When Linux's rp_filter might make sense
I wrote a grumpy entry about net.ipv4.conf.*.rp_filter setting back here, where I said that it didn't make any sense. Well, I can actually come up with one situation where it may make sense: virtualization and thus virtualization networks.
One relatively common virtual machine setup is NAT-based, where the virtual machines get IP addresses on a private virtual network on the host. While the host doesn't route to its virtual network (or networks, if you have a big enough virtualization setup), it may be listening for various guest related services on its internal IP address. You don't want these services to be reachable from outside the machine; instead, you really do want the machine's private virtual network to be an isolated network. Using the rp_filter setting is the easy way to achieve this, and its drawbacks are irrelevant because the isolated network is both private and disconnected from any other real machine.

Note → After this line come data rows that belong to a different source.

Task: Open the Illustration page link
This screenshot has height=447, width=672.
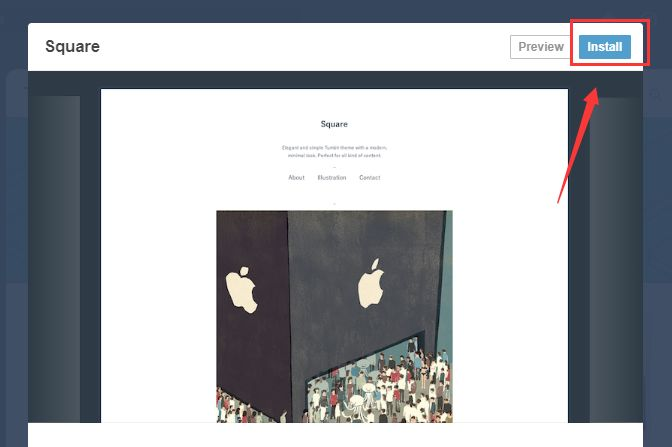Action: pyautogui.click(x=332, y=177)
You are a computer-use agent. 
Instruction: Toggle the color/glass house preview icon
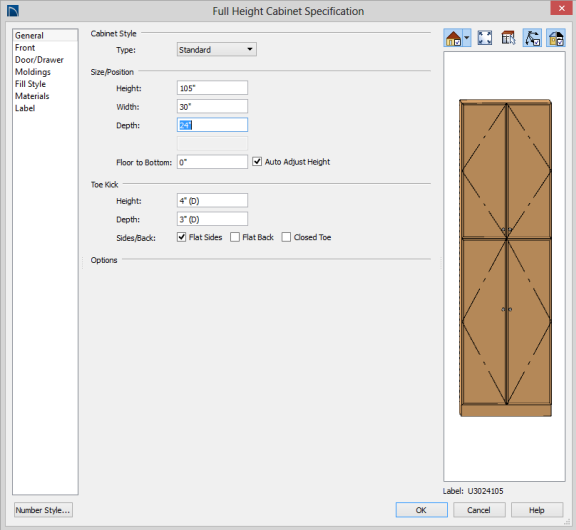[x=556, y=38]
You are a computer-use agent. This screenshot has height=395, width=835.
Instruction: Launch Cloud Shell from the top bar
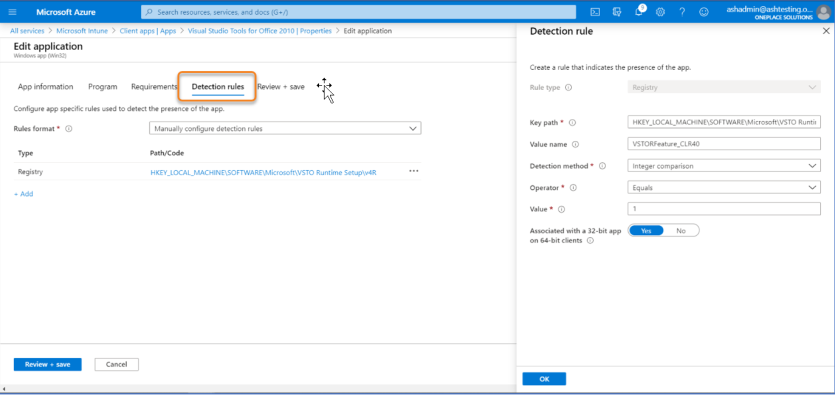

(Well. Most of the drawbacks. Interesting things may happen if your guest virtual machines try to talk to the real IP address of your host.)
While you can use ipfilters or policy based routing to achieve the same effects, both require you to know the IP addresses of some or everything involved; this means you need to generate the rules for your machine and update them when the machine's IP addresses or connectivity change. Using rp_filter is a lazy blunt hammer that gets you away from this.

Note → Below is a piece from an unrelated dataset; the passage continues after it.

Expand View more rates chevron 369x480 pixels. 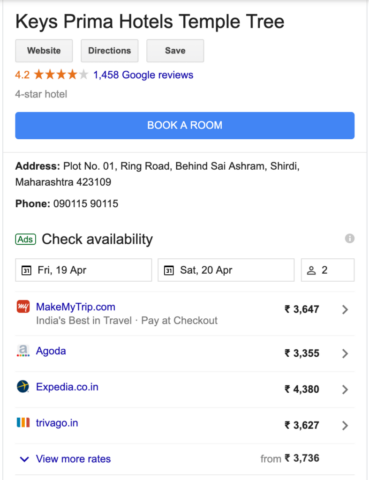point(24,459)
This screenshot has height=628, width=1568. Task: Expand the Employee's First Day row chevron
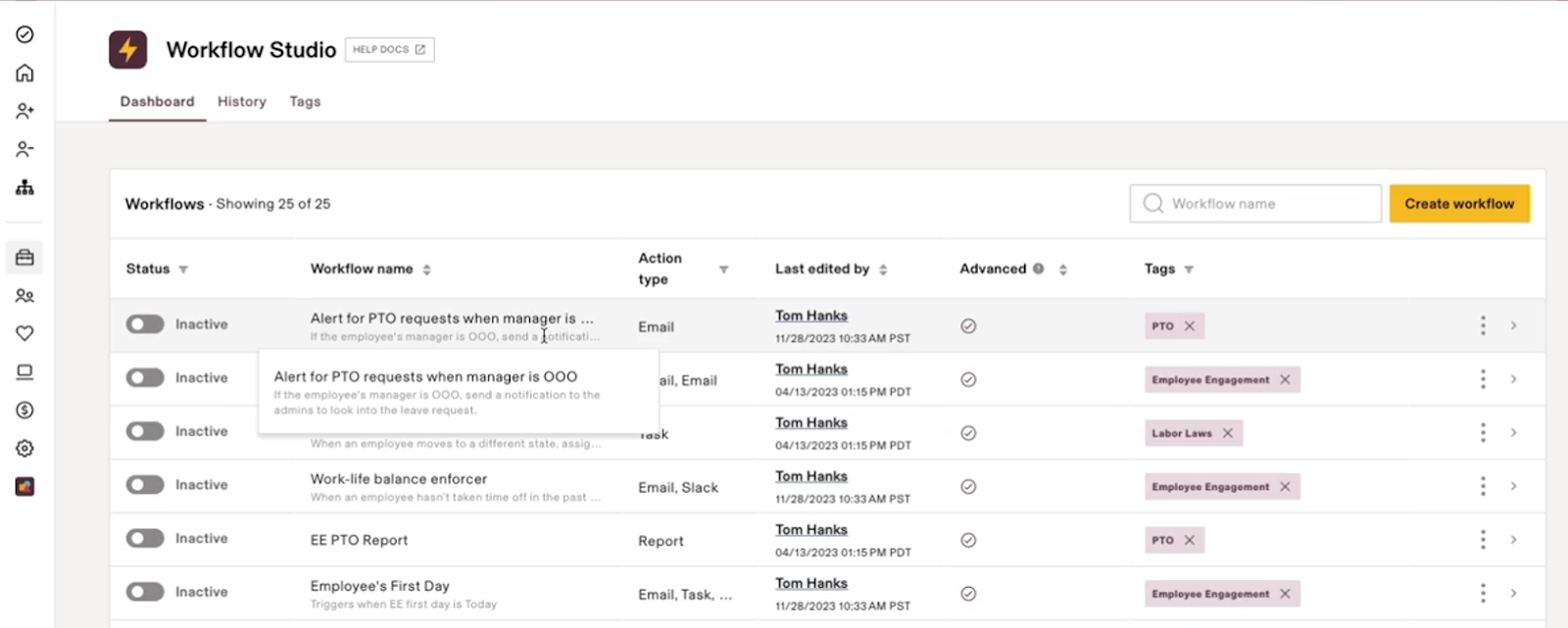(x=1513, y=593)
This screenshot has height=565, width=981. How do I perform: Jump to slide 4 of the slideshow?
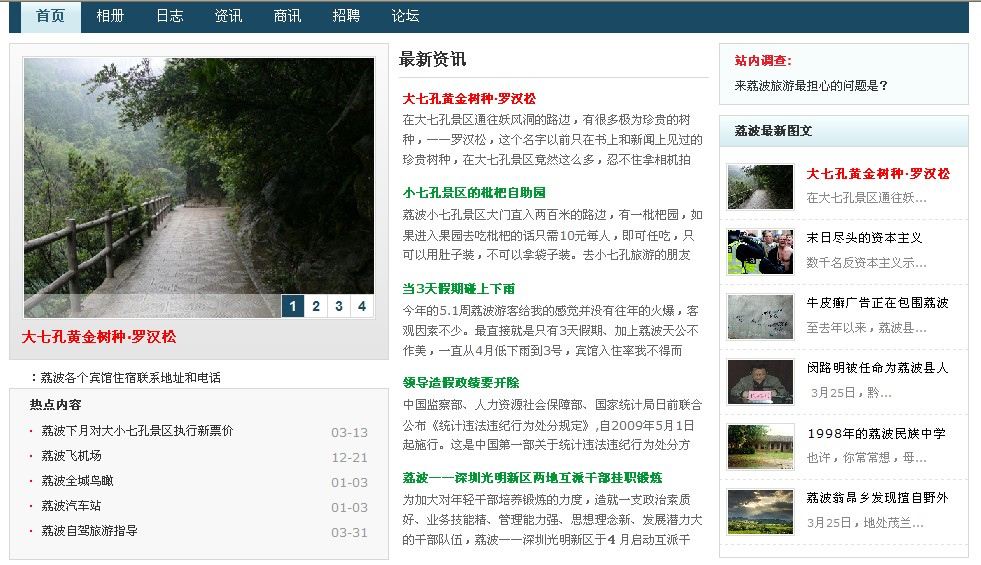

However, I still believe that it's a mistake to default rp_filter to on. At least right now, I think that most users are not going to do virtualization and so the better approach (although it takes slightly more work) is to turn rp_filter on only when people configure virtualization.
(The counter-argument to this is that having rp_filter on all the time prevents the situation where you turn on virtualization and suddenly your networking explodes. Of course it does this by making your networking explode from the start, but you're more likely to notice that.)